Speaking of the leadership of toxic groups, the authors state: "In a toxic system, the toxic minister sets himself or herself up as having a special destiny or mission that can be performed by no one else."

This is the appeal to uniqueness. The man is uniquely called. His doctrines are uniquely revealed. It is their uniqueness that makes them true. Those who challenge them, or the man who formulated them, are challenging God Himself, for the leader is God's anointed.

"The only hope to protect other potential victims," explain the authors, "is for the leader who claims to be God's special officer to be forced into accountability or dethroned."

We're all familiar with the power struggles that have followed attempts to discipline leaders within the Churches of God universe. Boards have been created. Boards have disciplined. The discipline has been rejected. The object of the disciplining action has struck out on his own to recreate a new cult of personality with himself at the center of it. The religious addicts who follow him dutifully fall into line after him.

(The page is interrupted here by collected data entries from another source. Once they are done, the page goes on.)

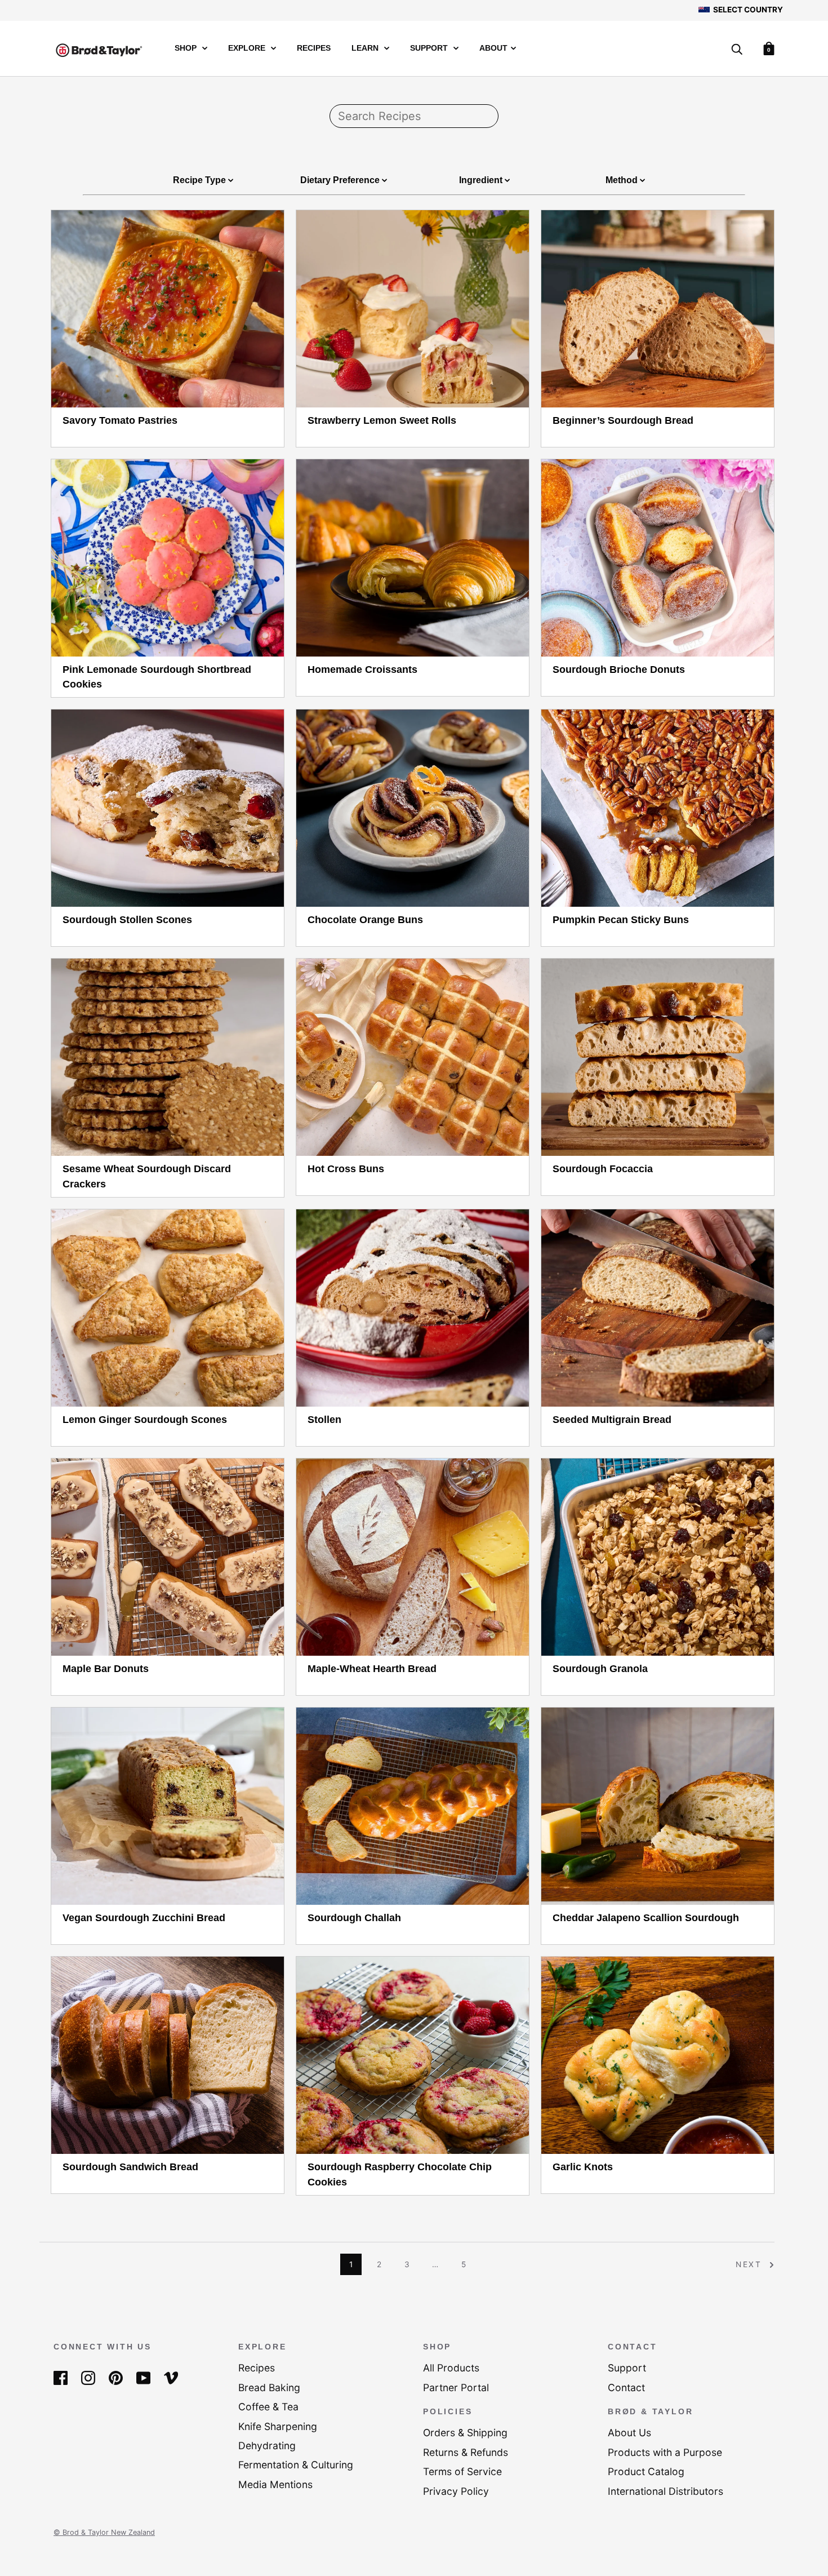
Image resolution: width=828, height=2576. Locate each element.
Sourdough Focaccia (603, 1168)
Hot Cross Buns (346, 1168)
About (493, 48)
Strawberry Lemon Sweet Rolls (382, 420)
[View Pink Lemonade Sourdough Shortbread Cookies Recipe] (167, 558)
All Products (451, 2368)
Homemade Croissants (362, 669)
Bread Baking (269, 2387)
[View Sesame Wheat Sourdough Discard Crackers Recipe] (167, 1057)
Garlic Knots (583, 2166)
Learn (366, 48)
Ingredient (482, 180)
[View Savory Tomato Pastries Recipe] (167, 308)
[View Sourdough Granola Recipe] (657, 1557)
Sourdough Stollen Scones (127, 919)
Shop (187, 48)
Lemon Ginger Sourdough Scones (145, 1419)
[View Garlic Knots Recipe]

To meet legal requirements, or merely for appearances, the leader may create a new board. As the authors write, "there may be a board of directors, elders, or deacons, but when the authoritarian ruler picks them, he or she picks people who are easily manipulated or easily fooled. What appears to be a board of accountability is in fact a rubber-stamp group that merely gives credibility to the leader's moves."

Board selection can include cronyism, nepotism or simply deselecting anyone who might challenge the autocratic views or behaviors of the leader.

Book within a book

Reviewing the piquant points of this timely book would take a book itself. Also included in Toxic Faith:

  • The extremes of toxic faith.
  • What are toxic faith and religious addiction?
  • Twenty-one beliefs of toxic faith.
  • When religion becomes an addiction.
  • Religious addiction: the progression.
  • The five roles in a toxic-faith system.
  • Ten rules of a toxic-faith system.
  • Treatment and recovery.
  • Seventeen characteristics of a healthy faith.

The book also includes two helpful appendices: "Do You Have Toxic Faith?" and "Twelve Steps to Overcoming Toxic Faith."

Difficult step

Messrs. Arterburn and Felton show how toxic faith can produce toxic families, ruled by a tyrant. Recovery from such toxicity is analogous to recovering from any other addiction: The addict must first acknowledge that he is indeed addicted.

This may be the most difficult step to take. Many will probably never take it.

Those who do will eventually experience a feeling of liberation. They will come to understand something of what Jesus meant when He said, "You shall know the truth, and the truth will make you free."

Truth, if it is truth, does not bring one into bondage but into freedom. I do not mean freedom to sin. I mean freedom to develop a one-on-one relationship with God that imposes no humanly devised boundaries.